**** Text

On the other hand Greek literature offers abundant evidence of negative attitudes toward both homosexuality and the homosexual. The comic dramatist Aristophanes made homosexuals, especially those who submitted to anal intercourse, the butt of many jokes. Moreover, homosexual themes and characters are notably absent from Greek tragedy and epic, with the possible exception of Achilles and Patroclus in the Iliad. This failure of classical Greek literature other than lyric poetry to offer positive portrayals of homosexual love might be considered further evidence of a general disapproval of most forms of homosexual behavior.
Even lyric poetry, which provides abundant examples of homosexual themes, is for the most part limited to a specific homoerotic relationship: that between a mature male and a preadolescent boy. In this relationship the older man, called in Greek the erastes (lover) played the dominant role; but he was expected to extend his relationship with the boy, called the eromenos (lover) beyond sexual satisfaction. In many ways, the erastes was expected to mentor his partner, modeling for him and teaching him those virtues valued in a citizen of the Greek polis.
It is the voice of the erastes that we encounter exclusively in Greek lyric poetry from both the classical and the Hellenistic eras. From this poetry emerges a clear view of the rules associated with pederastic relationships. The erastes, smitten by the beauty of a young boy, courts him with gifts and words. The gifts are often conventional and apparently symbolic: a garland of flowers, a ball or other plaything, a bird. Lesbian love poetry from Greek antiquity is limited to the surviving poems by Sappho. Even here, it is the voice of Sappho the erastes, the pursuer rather than the pursued, that we encounter.

********
**** Source data

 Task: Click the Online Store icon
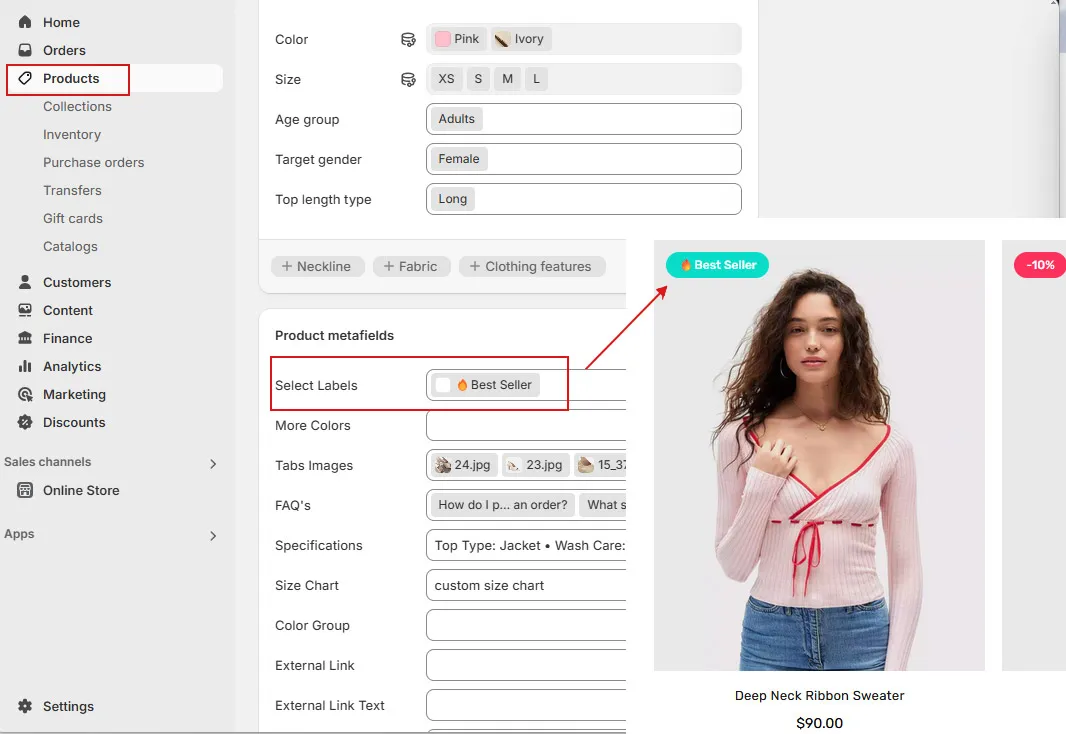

********

▶ **Work to do**
(a) Answer these three questions from the text on homosexuality in Greek literature:
(i) Which comic dramatist made homosexuals the butt of many jokes?
(ii) What Greek term names the older man in the relationship described in lyric poetry?
(iii) Whose surviving poems make up the lesbian love poetry of Greek antiquity?
(b) According to the text on homosexuality in Greek literature, which gifts does the erastes give when courting a young boy? List every one.
(c) Give a continuation of the text on homosexuality in Greek literature, starting right after its final sentence.

▶ **Responses per task**
(a)
(i) Aristophanes
(ii) Erastes
(iii) Sappho

(b)
- A garland of flowers
- A ball or other plaything
- A bird

(c)
The language of homosexual seduction has much in common with the conventions of heterosexual love poetry. The potential lover invokes examples of divine passion—above all, the love of Zeus for the handsome boy Ganymede. The man often warns his beloved of the fleeting nature of his youthful good looks. A common theme of this pederastic love poetry describes the horror of the sprouting beard that will destroy the attraction of the potential eromenos. The boy, for his part, is expected to yield eventually, though not too soon or easily. He should not, however, be too greedy in his quest for tokens of the older man’s affection. The complaints of Greek pederastic poetry are divided equally among the themes of avarice, rejection, and infidelity.
As Kenneth Dover has pointed out, Greek homosexual passion seems to have exhibited the same double standard that can be observed in Greek heterosexual relations. The pursuit by the erastes is sanctioned—his success viewed as a triumph. Yielding easily to seduction, however, is regarded as a sign of weakness. In the lyrics we encounter men who vow abiding love for a sequence of handsome youths.
The lyric poetry devoted to this form of homoerotic relationship offers a remarkably consistent picture from the fifth century B.C. through the Hellenistic era. This consistency seems to reflect both the central role of pederasty in Greek society and the conservative nature of Greek lyric poetry, which tends to refine and repeat rather than seek new forms of expression.
The most important work of recent scholarship devoted to the subject of homoerotic passion in Greek society is Dover’s Greek Homosexuality (Cambridge, Mass., 1978). In her study The Reign of the Phallus: Sexual Politics in Ancient Athens, Eva Keuls offers a perceptive, critical analysis of the attitudes of Athenian males toward both heterosexual and homosexual passion. Finally, in Same-sex Unions in Premodern Europe, John Boswell argues that Greek society had a far more tolerant view of homosexual relations, particularly between two adults, than is generally assumed.
1. SAPPHO
(ca. 630–ca. 580 B.C.)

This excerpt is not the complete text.